**EXERCISE**
Copy each line of the records below word for word, leaving out the pictures.

**INPUT RECORDS**
^^^^^^^^
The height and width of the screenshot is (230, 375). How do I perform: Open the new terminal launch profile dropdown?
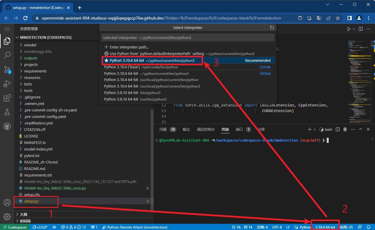pos(315,129)
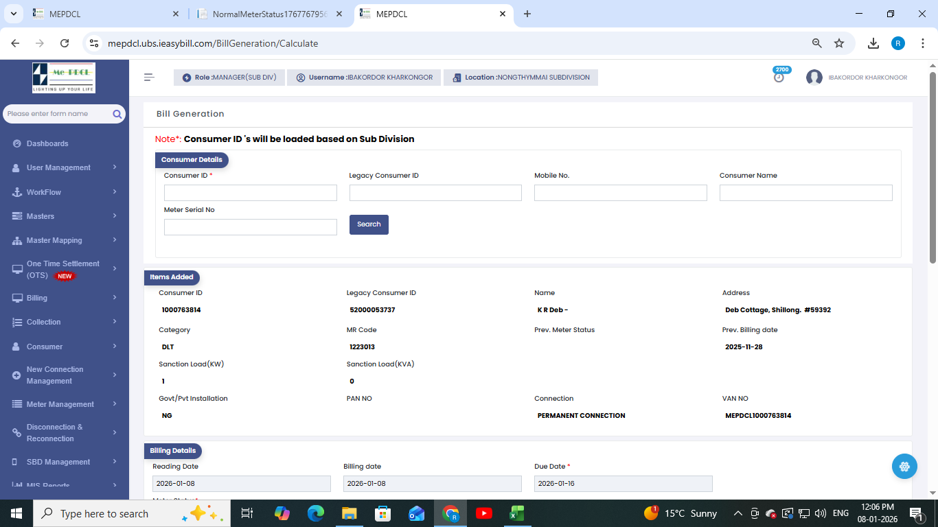
Task: Expand the Billing sidebar menu
Action: pos(37,298)
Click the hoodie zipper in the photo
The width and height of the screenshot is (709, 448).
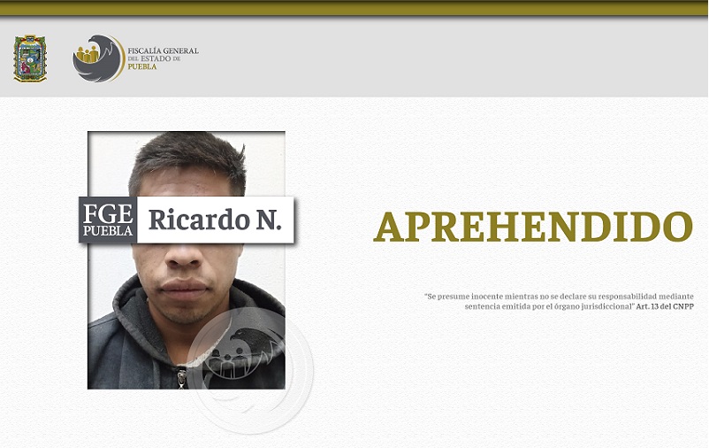pyautogui.click(x=181, y=377)

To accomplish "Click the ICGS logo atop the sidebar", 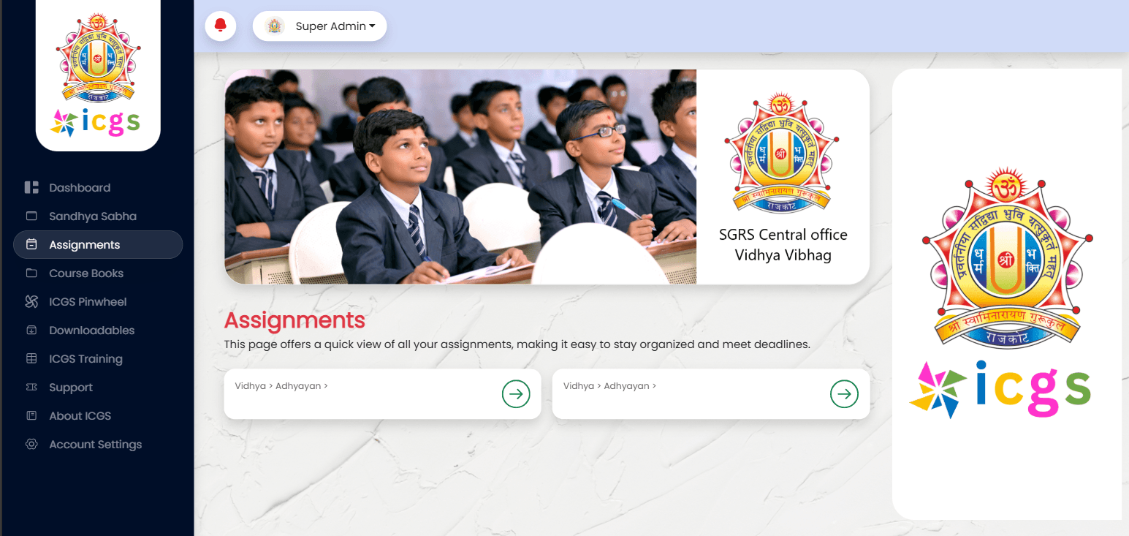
^^^^^^^^
**THE COMPLETED TASK**
The height and width of the screenshot is (230, 375). How do I perform: Open the new terminal launch profile dropdown?
pos(315,129)
Task: Expand the Billing sidebar menu
Action: pos(37,298)
Click the hoodie zipper in the photo
The width and height of the screenshot is (709, 448).
pyautogui.click(x=181, y=377)

To accomplish "Click the ICGS logo atop the sidebar", 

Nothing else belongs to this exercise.